#### INSTRUCTIONS TO FOLLOW:
Nothing should be left out. Give all the data again exactly as written.

(Pixel coordinate grounding data)
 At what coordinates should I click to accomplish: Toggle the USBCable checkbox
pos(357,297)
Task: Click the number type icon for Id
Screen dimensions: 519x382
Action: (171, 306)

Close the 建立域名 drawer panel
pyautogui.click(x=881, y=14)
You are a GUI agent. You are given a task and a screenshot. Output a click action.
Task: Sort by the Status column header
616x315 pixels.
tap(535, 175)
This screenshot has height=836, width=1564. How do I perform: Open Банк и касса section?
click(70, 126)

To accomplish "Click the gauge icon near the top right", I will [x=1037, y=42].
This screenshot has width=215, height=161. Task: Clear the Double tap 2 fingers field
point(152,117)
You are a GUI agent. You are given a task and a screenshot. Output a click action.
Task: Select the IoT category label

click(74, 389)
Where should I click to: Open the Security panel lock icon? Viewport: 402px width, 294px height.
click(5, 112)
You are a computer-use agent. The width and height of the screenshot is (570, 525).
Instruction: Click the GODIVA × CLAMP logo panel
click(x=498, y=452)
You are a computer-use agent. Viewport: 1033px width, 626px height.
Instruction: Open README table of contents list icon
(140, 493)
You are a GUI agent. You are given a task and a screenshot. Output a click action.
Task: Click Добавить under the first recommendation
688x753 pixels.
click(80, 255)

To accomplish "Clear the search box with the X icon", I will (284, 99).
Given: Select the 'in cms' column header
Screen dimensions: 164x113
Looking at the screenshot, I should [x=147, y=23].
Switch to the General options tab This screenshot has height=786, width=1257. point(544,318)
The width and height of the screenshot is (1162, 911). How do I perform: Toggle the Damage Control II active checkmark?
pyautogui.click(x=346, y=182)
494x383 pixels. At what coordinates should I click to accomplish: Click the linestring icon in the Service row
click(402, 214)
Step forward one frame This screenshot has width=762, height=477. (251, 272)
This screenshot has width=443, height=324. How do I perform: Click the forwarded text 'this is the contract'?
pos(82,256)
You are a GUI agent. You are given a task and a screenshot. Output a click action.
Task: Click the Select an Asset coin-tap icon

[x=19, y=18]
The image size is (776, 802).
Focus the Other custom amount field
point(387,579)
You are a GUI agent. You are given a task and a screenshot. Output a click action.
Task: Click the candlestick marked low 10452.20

#### YOUR SOLUTION:
 At what coordinates should I click to accomplish: Toggle the USBCable checkbox
pos(357,297)
Task: Click the number type icon for Id
Screen dimensions: 519x382
Action: (171, 306)

Close the 建立域名 drawer panel
pyautogui.click(x=881, y=14)
You are a GUI agent. You are given a task and a screenshot. Output a click action.
Task: Sort by the Status column header
616x315 pixels.
tap(535, 175)
This screenshot has height=836, width=1564. How do I perform: Open Банк и касса section?
click(70, 126)

To accomplish "Click the gauge icon near the top right", I will [x=1037, y=42].
This screenshot has width=215, height=161. Task: Clear the Double tap 2 fingers field
point(152,117)
You are a GUI agent. You are given a task and a screenshot. Output a click action.
Task: Select the IoT category label

click(74, 389)
Where should I click to: Open the Security panel lock icon? Viewport: 402px width, 294px height.
click(5, 112)
You are a computer-use agent. The width and height of the screenshot is (570, 525).
Instruction: Click the GODIVA × CLAMP logo panel
click(x=498, y=452)
You are a computer-use agent. Viewport: 1033px width, 626px height.
Instruction: Open README table of contents list icon
(140, 493)
You are a GUI agent. You are given a task and a screenshot. Output a click action.
Task: Click Добавить under the first recommendation
688x753 pixels.
click(80, 255)

To accomplish "Clear the search box with the X icon", I will (284, 99).
Given: Select the 'in cms' column header
Screen dimensions: 164x113
Looking at the screenshot, I should [x=147, y=23].
Switch to the General options tab This screenshot has height=786, width=1257. point(544,318)
The width and height of the screenshot is (1162, 911). How do I perform: Toggle the Damage Control II active checkmark?
pyautogui.click(x=346, y=182)
494x383 pixels. At what coordinates should I click to accomplish: Click the linestring icon in the Service row
click(402, 214)
Step forward one frame This screenshot has width=762, height=477. (251, 272)
This screenshot has width=443, height=324. How do I perform: Click the forwarded text 'this is the contract'?
pos(82,256)
You are a GUI agent. You are given a task and a screenshot. Output a click action.
Task: Click the Select an Asset coin-tap icon

[x=19, y=18]
The image size is (776, 802).
Focus the Other custom amount field
point(387,579)
You are a GUI agent. You are given a task and a screenshot. Output a click action.
Task: Click the candlestick marked low 10452.20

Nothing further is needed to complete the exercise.